Plant "rank-growing" indeterminate varieties three to each crib in a row of 4' high circles of fence wire lined up 2' apart at the top of the garden. Plant their roots inside the circle. They too get a monthly feeding of superphosphate all around the wire. Place living compost of mowed grass, pulled weeds, garden trimmings and trash inside each circle and tie the plants to the wire. Let side stems grow semiwild. By summer's end, the wire will be buried in a jungle of tomato vine. Expose ripe fruit to the sun by pruning away covering foliage, and har vest till frost. Well before then, nip growing tips off and make sure the still-green fruit gets as much sunlight as possible.

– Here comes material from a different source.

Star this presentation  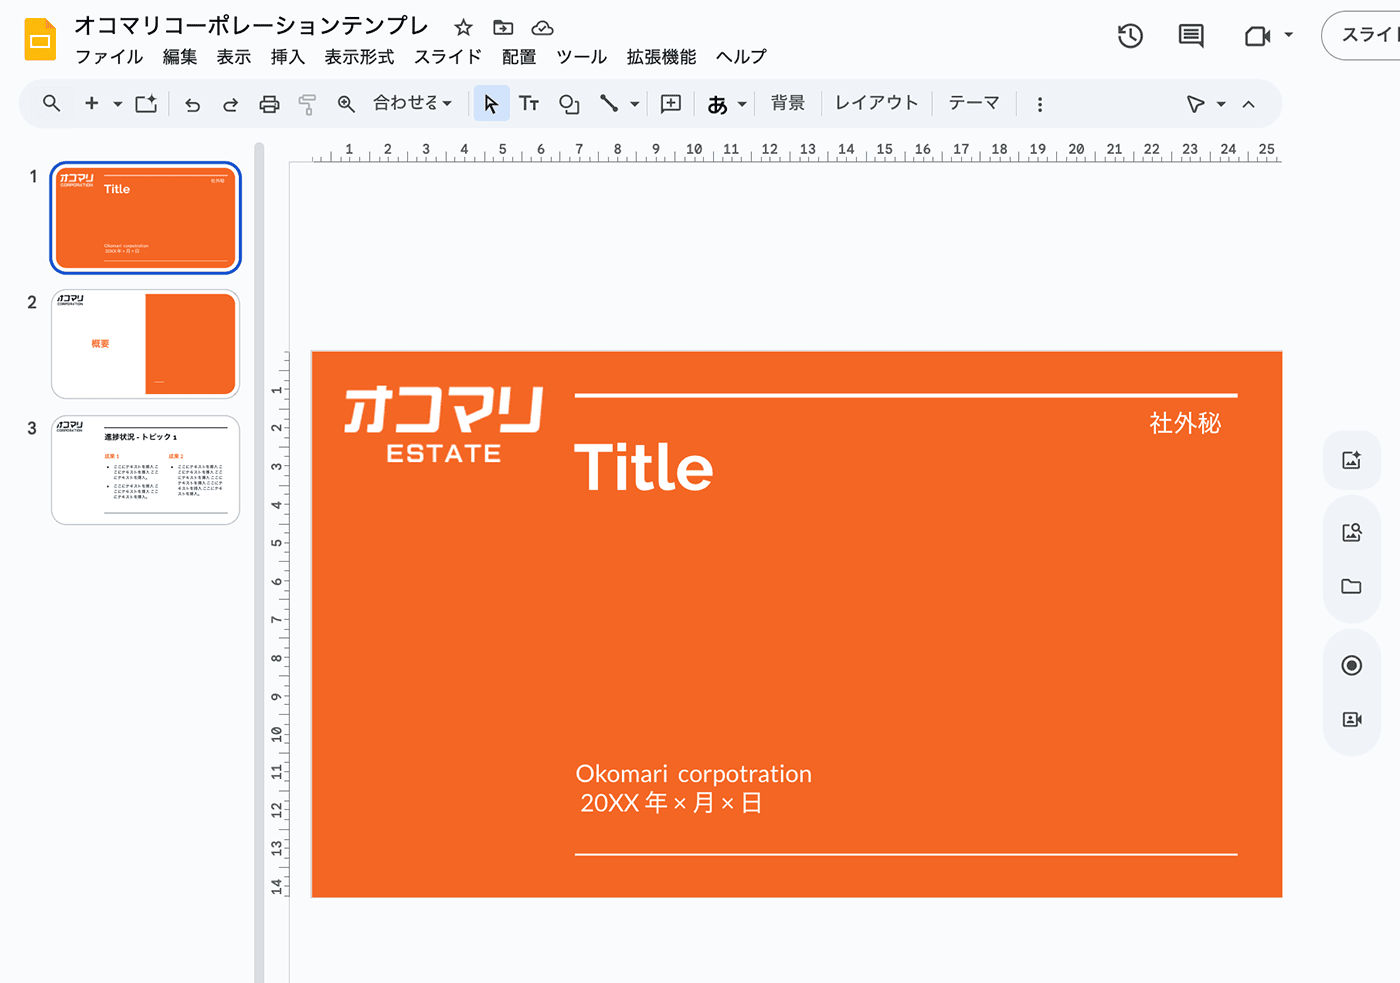[463, 27]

These tomato hedges will be the source of your green tomatoes (use only the blemish-free). Wrap them in newspaper and let ripen on the cold back porch. When they show a touch of pink, transfer them to a sunny windowsill. We often have still-ripened tomatoes in the green salads served on Thanksgiving Day. Those green tomatoes that threaten to rot can be tossed into the fridge or the next batch of green tomato relish - sweet or sour depending on the cook's mood that day.
The Hydroponic Option
No food plant responds more satisfactorily to hydroponic culture (inside, under high-powered lights, fed specially concocted nutrient solutions) than tomatoes. The Whippersnapper variety, from Johnny's Selected Seeds, turns out up to 100 succulent. 1"-oblong fruit per plant in only 52 days; Johnny's Sun Gold produces clumps of cherry tomatoes in 57 day. Modern greenhouse hybrids from Europe or Israel such as cool-climate Cobra, high temperature-tolerant Abigail or clump-bearing, long-keeper Camelia, all from Stokes Seeds, produce 7- to 8-ounce fruit, although seed is gene-spliced and expensive (up to 5 cents per seed).